- _Extrait du texte_
++++++

Portrait de Monsieur Bourette, "chef de caravane dans une grande agence de voyages", par Roland Dorgelès

Tourisme en Egypte, photo de G.M.Georcoulas - le Caire, 1912

"Ce Bourette est un personnage étonnant dont la seule vue me réconforte. On ne peut pas dire qu'il soit gai : il est né content. Il réussit ce tour de force de voyager à la fois pour son agrément et pour celui des autres.

++++++

- _Données fournies_

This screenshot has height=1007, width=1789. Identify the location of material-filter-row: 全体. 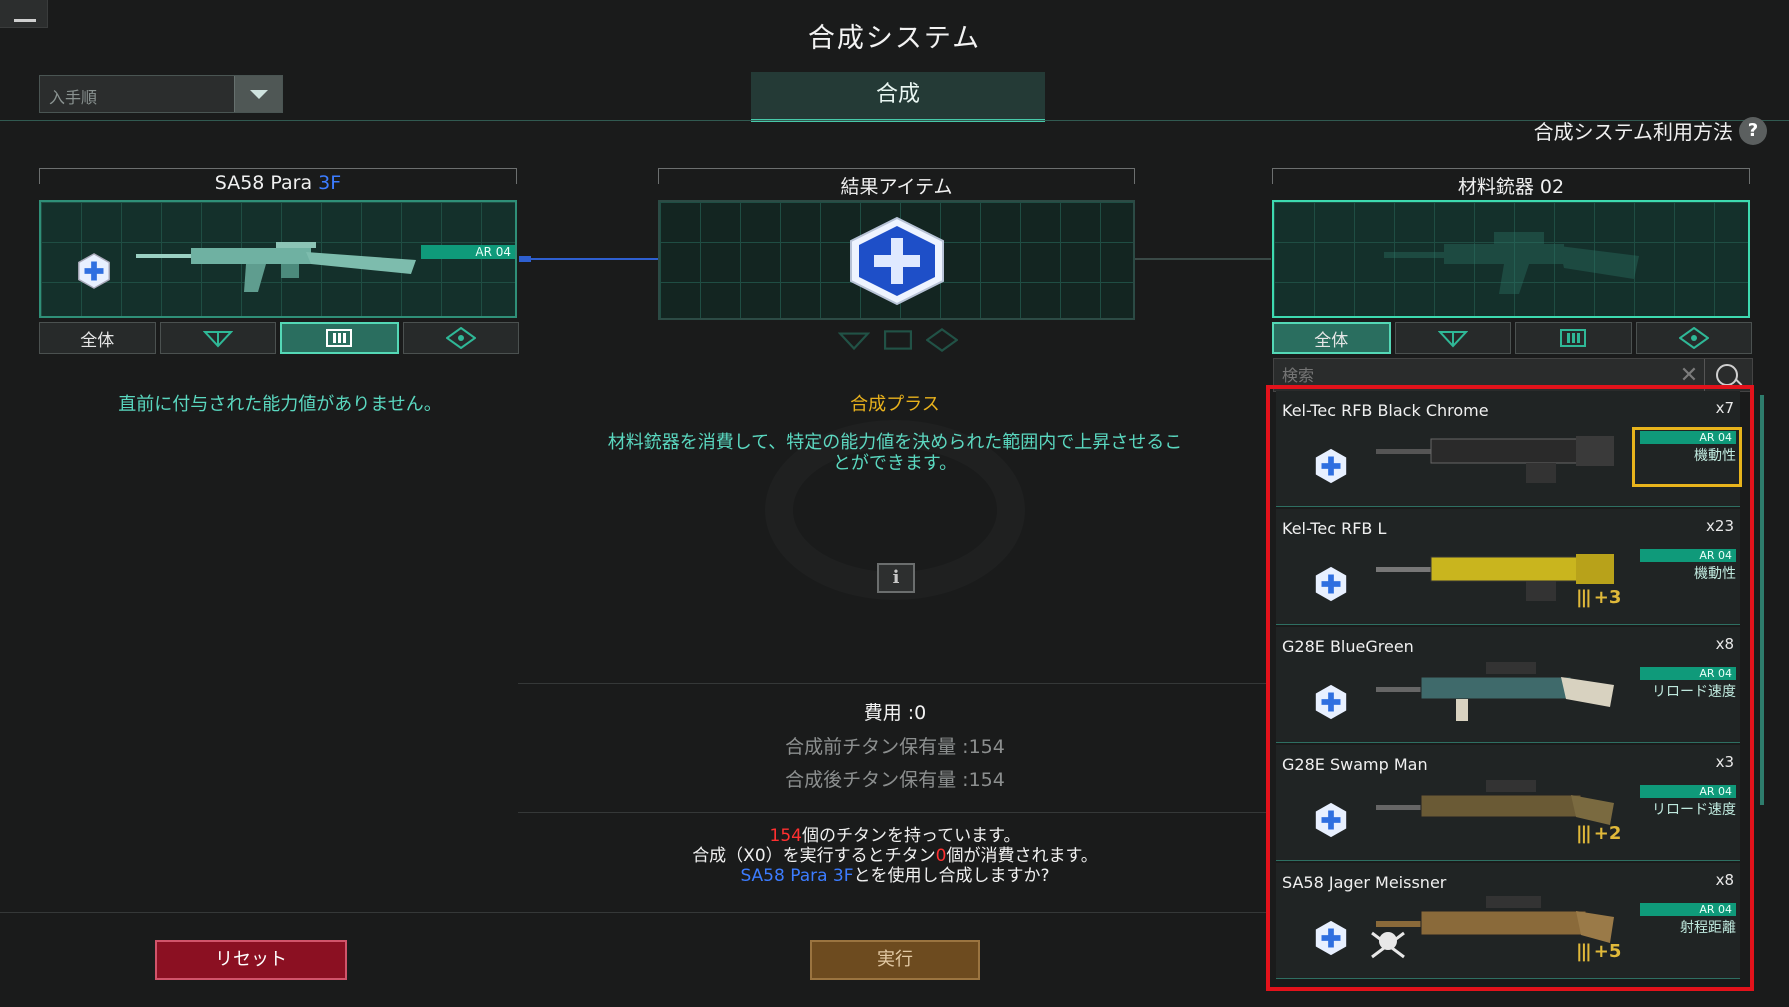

++++++

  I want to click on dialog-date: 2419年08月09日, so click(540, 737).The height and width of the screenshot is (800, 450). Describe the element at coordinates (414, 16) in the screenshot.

++++++

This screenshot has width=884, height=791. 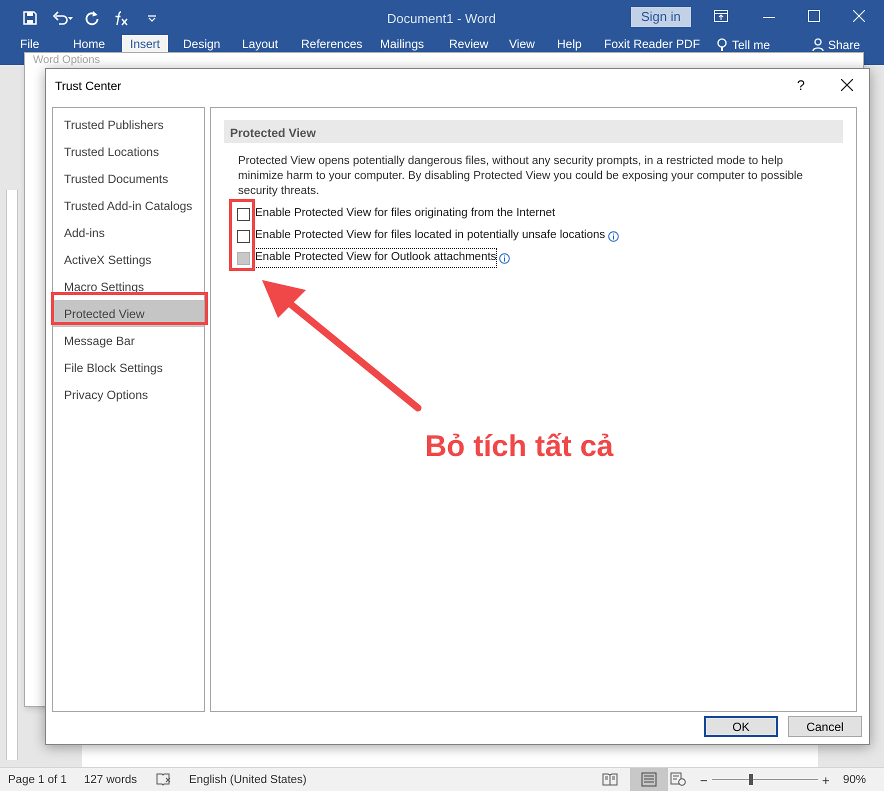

++++++

- _Travail demandé_
Indiquez quel métier exerce Monsieur Bourette d'après l'extrait du texte.

- _Résultat obtenu_
Il est chef de caravane dans une grande agence de voyages.